Sabbat steht bevor, wir gehen vom Schwiegervater zum Zaddik. Den Namen
verstand ich nicht. Ein außerordentliches Bild für mich, obwohl das Sterben
und der völlige Niedergang unverkennbar sind. Der Zaddik, seine schmalschultrige,
hagere kleine Figur. Der Sohn - ein wohlerzogener Junge in kleinem Kapotthütchen,
man sieht in kleinbürgerliche, aber geräumige Zimmer. Alles akkurat, die
Frau eine gewöhnliche Jüdin, sogar ein bißchen auf modern aus. Die Gesichter
der alten Juden. In der Ecke Gespräche über die Teuerung. Ich finde mich
im Gebetsbuch nicht zurecht. Podolski hilft. Anstelle der Kerze ein Kienspan.
Ich bin glücklich - riesige Gesichter, gebogene Nasen, schwarze, graudurchzogene
Barte, ich denke an vieles, auf Wiedersehen, Ihr Toten, das Gesicht des
Zaddiks, Nickelkneifer, woher kommen Sie, junger Mann? Aus Odessa. Wie
geht es dort? Man lebt. Hier ist es furchtbar. Kurzes Gespräch. Ich gehe
erschüttert.
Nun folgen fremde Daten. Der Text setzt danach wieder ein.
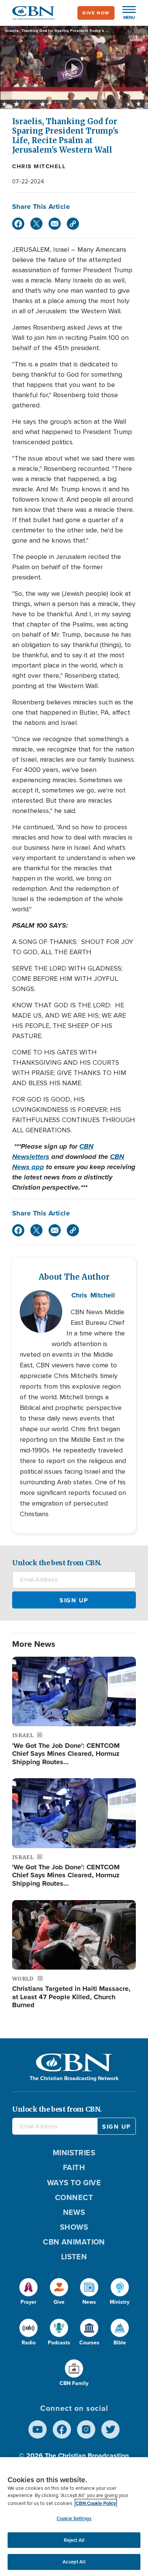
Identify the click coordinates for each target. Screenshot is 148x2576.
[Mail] (55, 224)
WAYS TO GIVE (74, 2182)
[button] (125, 13)
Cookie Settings (74, 2518)
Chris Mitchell (39, 166)
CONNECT (74, 2197)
Podolski, blaß und traurig, gibt mir seine Adresse, wundervoller
Abend. Ich gehe, denke nach, die stillen, fremden Straßen. Kondratjew mit
einer schwarzen Jüdin. Der arme Kommandant, mit Papacha, er hat kein Glück.
Dann die Nacht, der Zug, die aufgemalten Losungen des Kommunismus (Kontrast
zu dem, was ich bei den alten Juden sah). Maschinengeräusche, eigene Elektrostation,
eigene Zeitung, die Filmvorstellung läuft, der Zug strahlt, lärmt, dicklippige
Soldaten stehen Schlange bei den Wäscherinnen (2 Tage). - Isaak Babel,
Tagebuch 1920. In: I. B., Die Reiterarmee. Darmstadt und Neuwied 1980 (SL
321)
Tag (7)
Am 25. August wachte Avelino
Arredondo nach neun Uhr auf. Zuerst dachte er an Clara und dann erst an
das Datum. Erleichtert sagte er sich: ›Jetzt hat das mühsame Warten ein
Ende. Der Tag ist gekommen.‹
Er rasierte sich ohne Hast, und im Spiegel begegnete ihm das übliche Gesicht. Er suchte sich eine rötliche Krawatte und seine beste Kleidung heraus. Er frühstückte spät. Der graue Himmel sah nach Sprühregen aus; er hatte ihn sich immer strahlend vorgestellt. Ein bitterer Nachgeschmack streifte ihn, als er für immer das klamme Zimmer verließ. Auf dem Flur begegnete er der Mulattin und gab ihr die letzten Pesos, die ihm verblieben waren. Im Ladenschild der Eisenwarenhandlung sah er die farbigen Rhomben und überlegte, daß er über zwei Monate nicht an sie gedacht hatte. Er machte sich auf den Weg zur Calle de Sarandí. Es war ein Feiertag, und die Straßen waren fast menschenleer.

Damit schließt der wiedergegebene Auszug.